There is probably no structure of the kind in the world the building of which has cost so many lives. Indeed the very mortar used in its construction may be said to have been mixed with blood. The people of Berlin, who from time immemorial have been noted for their democracy and their spirit of independence, have opposed from the very outset the erection of this building in their midst as calculated to endanger their liberty, and many were the attempts that they made to arrest the undertaking, and to destroy the work already accomplished. Bloody fights took place between the mob and the troops appointed to protect the workmen, and on two occasions the populace even went so far as to cut the dams, and destroy the flood gates, deluging the foundations with the waters of the River Spree, and drowning each time many hundreds of workmen.
Even at the present moment Emperor William is engaged in an angry fight with, the people of Berlin in connection with this palace. He wishes to surround it with a terrace and a garden, which will naturally add to its beauty. At present the windows look onto the public streets, a fact which, in these days of bombs and dynamite outrages, renders it difficult to protect with any degree of efficiency. The municipality and people of Berlin, however, absolutely decline to consent to the expropriations necessary in order to enable the destruction and removal of the existing houses and buildings which interfere with the execution of his majesty’s project.
Like his uncle, the Prince of Wales, the kaiser is very superstitious on the subject of the number thirteen in the case of any entertainment, and more than once has a mere subaltern who happened to be on duty at the palace as an officer of the guard, been commanded at a moment’s notice to join the imperial party in order to avoid there being thirteen at the table.

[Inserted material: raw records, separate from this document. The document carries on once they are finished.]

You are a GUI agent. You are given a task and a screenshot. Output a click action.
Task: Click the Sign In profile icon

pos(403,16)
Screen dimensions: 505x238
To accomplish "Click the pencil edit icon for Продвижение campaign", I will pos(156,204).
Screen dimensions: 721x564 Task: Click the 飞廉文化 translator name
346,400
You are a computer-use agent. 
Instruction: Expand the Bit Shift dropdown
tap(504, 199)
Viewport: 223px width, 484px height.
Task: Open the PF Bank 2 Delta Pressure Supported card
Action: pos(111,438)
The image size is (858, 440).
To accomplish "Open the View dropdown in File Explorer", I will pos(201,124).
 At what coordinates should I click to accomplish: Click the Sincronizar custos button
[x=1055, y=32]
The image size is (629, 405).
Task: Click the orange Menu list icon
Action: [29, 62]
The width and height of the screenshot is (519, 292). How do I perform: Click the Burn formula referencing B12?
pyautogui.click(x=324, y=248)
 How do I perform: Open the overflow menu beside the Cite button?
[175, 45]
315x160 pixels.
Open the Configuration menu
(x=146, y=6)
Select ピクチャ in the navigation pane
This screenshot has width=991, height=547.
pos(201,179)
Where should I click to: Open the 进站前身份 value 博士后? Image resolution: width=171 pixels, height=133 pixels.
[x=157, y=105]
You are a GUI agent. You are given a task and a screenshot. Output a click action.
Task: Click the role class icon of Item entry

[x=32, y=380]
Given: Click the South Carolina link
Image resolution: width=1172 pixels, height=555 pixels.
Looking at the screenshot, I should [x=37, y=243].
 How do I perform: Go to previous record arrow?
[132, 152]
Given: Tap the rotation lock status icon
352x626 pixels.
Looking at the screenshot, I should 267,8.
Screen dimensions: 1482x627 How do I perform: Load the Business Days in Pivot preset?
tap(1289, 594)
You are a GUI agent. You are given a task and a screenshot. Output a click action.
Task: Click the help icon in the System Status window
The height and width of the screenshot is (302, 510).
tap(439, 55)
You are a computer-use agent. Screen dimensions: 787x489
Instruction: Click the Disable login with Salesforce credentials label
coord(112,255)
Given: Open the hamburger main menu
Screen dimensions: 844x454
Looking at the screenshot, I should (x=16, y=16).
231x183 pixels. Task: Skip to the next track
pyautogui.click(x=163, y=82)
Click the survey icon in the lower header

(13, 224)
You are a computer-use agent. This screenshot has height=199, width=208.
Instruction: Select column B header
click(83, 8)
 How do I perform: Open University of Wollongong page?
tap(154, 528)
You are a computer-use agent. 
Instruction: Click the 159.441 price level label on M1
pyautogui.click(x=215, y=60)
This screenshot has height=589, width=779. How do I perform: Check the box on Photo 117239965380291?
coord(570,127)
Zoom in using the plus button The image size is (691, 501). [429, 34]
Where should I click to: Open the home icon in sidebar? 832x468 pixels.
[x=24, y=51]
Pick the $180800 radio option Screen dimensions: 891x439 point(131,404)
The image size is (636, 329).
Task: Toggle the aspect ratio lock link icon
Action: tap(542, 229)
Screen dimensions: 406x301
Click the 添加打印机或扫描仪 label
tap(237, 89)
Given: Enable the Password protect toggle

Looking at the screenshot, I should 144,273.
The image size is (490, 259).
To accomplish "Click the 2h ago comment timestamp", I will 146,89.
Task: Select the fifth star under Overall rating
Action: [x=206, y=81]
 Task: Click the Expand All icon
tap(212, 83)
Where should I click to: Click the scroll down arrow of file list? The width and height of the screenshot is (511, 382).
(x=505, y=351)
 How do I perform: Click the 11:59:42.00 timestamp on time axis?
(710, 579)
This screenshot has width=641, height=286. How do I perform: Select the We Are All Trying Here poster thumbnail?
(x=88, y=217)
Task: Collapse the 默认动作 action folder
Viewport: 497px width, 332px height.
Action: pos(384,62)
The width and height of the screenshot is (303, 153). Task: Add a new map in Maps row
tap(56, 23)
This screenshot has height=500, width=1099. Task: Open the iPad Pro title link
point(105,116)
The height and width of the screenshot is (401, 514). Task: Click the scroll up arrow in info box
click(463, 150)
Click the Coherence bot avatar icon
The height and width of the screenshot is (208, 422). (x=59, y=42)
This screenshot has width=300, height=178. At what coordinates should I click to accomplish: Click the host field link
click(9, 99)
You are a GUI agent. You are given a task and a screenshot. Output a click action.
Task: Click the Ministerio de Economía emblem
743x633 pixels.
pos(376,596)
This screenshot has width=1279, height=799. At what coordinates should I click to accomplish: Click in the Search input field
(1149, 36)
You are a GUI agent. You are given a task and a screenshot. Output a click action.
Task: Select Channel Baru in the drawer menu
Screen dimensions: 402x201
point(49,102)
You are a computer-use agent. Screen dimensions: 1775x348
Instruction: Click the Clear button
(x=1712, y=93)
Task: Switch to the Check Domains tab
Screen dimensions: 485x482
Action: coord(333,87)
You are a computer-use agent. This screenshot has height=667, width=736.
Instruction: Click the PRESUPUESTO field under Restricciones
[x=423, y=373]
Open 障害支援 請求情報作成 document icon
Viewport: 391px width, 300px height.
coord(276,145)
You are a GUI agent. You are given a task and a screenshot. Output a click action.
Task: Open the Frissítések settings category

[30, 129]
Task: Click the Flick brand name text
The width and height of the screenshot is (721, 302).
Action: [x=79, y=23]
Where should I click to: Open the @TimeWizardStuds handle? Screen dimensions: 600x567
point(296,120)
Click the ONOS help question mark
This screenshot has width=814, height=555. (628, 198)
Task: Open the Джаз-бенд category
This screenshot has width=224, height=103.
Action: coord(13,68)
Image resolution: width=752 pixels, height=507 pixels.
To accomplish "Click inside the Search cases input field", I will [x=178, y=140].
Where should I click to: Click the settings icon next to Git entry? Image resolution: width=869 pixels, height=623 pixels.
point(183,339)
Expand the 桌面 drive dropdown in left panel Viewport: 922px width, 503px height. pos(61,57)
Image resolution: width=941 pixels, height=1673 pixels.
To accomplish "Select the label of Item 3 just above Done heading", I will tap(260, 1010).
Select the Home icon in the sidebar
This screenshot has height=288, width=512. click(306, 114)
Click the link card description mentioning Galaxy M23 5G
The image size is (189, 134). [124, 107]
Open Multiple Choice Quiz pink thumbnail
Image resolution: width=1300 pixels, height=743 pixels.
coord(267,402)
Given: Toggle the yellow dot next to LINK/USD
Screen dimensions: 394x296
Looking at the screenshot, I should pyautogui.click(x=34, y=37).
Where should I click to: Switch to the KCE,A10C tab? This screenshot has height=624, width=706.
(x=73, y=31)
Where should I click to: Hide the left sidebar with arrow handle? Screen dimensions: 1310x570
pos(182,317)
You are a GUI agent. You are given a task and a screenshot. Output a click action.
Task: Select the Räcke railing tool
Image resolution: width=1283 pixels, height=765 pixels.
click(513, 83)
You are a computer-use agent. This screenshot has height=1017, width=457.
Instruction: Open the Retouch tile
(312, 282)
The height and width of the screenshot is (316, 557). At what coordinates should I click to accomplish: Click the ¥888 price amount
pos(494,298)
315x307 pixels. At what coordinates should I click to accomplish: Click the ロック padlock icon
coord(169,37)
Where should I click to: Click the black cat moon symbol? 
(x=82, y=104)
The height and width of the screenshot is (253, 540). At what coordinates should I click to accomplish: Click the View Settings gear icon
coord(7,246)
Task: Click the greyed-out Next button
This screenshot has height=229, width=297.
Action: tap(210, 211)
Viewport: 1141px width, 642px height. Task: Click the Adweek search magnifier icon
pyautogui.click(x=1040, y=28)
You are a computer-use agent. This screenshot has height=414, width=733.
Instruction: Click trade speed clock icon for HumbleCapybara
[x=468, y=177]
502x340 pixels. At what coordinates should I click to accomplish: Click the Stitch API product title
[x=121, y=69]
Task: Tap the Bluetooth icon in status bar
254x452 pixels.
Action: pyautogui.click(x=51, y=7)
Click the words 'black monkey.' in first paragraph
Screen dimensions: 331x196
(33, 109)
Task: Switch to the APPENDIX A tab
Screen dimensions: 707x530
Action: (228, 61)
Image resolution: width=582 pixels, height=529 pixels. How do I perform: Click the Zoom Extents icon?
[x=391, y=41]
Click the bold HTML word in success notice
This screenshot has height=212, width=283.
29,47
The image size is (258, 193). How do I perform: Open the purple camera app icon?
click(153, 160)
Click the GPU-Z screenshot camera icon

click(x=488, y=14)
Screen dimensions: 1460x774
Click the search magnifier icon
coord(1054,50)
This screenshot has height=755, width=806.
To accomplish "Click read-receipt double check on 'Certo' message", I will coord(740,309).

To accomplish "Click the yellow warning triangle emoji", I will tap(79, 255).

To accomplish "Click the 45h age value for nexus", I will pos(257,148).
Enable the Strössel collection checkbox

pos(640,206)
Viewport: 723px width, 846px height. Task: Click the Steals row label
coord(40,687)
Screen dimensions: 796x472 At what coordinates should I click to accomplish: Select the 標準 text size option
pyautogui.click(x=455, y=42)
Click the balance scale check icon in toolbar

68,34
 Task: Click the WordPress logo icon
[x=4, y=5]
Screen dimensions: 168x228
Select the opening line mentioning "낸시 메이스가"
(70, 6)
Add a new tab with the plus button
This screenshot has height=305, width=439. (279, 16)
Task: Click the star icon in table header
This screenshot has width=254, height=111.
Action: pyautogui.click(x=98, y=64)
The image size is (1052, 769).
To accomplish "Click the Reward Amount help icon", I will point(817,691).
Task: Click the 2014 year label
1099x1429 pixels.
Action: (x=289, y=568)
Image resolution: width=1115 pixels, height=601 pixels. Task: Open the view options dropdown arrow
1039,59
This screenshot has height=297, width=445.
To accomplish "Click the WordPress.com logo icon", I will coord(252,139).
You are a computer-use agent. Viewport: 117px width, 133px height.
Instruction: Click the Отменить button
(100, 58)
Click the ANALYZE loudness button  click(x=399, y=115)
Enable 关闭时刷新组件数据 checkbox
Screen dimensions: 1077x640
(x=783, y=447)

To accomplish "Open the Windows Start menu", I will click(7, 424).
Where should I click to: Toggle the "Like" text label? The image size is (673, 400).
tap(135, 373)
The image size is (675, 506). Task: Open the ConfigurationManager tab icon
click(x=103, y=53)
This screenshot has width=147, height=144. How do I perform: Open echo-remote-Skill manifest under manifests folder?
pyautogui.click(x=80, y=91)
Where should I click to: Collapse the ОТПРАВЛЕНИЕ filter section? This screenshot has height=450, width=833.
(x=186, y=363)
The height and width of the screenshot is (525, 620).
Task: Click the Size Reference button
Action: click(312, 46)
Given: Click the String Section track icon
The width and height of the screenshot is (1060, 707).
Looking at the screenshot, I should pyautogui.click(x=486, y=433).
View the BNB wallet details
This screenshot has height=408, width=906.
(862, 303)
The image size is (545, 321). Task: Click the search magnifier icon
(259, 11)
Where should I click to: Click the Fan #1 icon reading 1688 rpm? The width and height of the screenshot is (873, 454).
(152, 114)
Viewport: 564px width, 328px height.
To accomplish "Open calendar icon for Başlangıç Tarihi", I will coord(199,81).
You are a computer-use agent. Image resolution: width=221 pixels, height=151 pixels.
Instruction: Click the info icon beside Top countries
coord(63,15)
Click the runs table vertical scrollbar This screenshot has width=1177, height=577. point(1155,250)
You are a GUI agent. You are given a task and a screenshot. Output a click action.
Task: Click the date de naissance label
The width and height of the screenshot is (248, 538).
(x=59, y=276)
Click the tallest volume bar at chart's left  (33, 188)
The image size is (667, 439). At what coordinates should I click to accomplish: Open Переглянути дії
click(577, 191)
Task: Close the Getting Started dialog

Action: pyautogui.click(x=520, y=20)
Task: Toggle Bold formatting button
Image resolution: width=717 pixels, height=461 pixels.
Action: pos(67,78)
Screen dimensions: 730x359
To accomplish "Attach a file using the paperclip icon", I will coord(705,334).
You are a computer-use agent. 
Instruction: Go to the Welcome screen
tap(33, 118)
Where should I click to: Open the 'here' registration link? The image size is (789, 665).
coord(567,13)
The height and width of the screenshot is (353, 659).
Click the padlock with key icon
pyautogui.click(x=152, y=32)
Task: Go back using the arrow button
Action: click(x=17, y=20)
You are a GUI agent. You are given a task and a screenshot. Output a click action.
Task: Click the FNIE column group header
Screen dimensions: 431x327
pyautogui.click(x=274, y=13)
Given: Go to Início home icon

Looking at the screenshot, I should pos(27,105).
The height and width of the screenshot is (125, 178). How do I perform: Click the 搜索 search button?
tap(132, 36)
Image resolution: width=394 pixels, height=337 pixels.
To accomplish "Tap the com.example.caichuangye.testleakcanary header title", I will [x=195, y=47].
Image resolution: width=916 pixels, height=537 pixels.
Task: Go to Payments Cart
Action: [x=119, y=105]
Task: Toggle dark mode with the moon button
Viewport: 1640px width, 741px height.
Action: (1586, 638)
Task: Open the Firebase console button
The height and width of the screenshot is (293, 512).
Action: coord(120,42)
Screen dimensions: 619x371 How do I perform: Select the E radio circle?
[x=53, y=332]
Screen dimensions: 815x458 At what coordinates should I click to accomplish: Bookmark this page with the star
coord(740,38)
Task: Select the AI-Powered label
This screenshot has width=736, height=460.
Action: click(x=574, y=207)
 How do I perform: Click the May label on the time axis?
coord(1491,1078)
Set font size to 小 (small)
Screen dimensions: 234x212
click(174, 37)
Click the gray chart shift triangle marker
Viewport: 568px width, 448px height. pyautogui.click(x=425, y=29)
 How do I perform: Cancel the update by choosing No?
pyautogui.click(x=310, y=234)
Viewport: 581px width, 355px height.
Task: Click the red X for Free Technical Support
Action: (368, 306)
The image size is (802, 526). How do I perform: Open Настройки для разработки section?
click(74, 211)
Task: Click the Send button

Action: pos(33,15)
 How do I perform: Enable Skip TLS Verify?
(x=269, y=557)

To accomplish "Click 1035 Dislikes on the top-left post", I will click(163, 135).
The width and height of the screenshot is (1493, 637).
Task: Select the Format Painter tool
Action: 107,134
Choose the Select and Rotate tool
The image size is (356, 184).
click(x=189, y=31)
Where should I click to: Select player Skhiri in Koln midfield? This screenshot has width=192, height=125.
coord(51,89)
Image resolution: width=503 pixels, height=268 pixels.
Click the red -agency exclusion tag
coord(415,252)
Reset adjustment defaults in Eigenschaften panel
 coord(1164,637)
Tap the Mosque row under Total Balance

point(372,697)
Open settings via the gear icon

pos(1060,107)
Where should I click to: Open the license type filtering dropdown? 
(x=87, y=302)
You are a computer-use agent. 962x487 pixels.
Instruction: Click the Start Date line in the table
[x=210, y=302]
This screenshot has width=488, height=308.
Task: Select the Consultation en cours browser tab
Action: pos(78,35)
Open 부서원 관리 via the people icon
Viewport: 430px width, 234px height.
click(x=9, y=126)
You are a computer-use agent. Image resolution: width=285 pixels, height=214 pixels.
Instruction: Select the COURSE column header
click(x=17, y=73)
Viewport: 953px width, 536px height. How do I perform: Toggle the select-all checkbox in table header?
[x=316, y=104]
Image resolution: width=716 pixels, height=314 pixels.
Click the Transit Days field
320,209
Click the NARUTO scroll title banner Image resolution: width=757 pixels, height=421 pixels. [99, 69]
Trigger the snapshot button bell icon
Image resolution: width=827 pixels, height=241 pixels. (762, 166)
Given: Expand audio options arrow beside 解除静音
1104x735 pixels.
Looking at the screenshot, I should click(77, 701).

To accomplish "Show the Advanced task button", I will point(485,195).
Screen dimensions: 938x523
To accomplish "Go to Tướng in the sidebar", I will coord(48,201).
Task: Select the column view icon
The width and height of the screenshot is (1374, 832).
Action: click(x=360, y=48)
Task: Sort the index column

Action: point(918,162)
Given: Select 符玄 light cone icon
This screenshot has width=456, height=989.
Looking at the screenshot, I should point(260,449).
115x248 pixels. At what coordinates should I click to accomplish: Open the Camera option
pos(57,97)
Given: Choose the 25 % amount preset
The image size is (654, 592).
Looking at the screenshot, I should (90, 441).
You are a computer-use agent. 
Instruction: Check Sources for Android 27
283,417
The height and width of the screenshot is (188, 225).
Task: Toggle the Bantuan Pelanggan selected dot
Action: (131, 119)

This superstition is perhaps partly due to the fact that the emperor is aware of the old Scandinavian custom, from which it originates, and which still subsists among the peasantry of the west coast of France. In the Pagan days of Scandinavia, the hardy Norsemen were accustomed at all their banquets to invite the spirit of the last of their male relatives or friends to participate in the feast, and the food that he would have eaten and the mead that he would have drunk was cast into the fire, the supposed resting-place of the soul. When the Norsemen embraced Christianity, on ceremonious occasions they sat down to the banquet in parties of twelve, doing this in honor of the twelve Apostles; but unable entirely to disassociate themselves from their old heathen custom of inviting the spirit of a dead relative or friend, they constituted him,—the spectre,—the thirteenth guest at table, and his health was always drunk in solemn silence. In course of time people came to forget the traditional custom of considering a spectre to be the thirteenth guest. He was, however, associated in their minds with the notion of death, and thus the belief has grown that though a thirteenth person at table is no longer a corpse, one of the party is destined, at any rate, to speedily become one.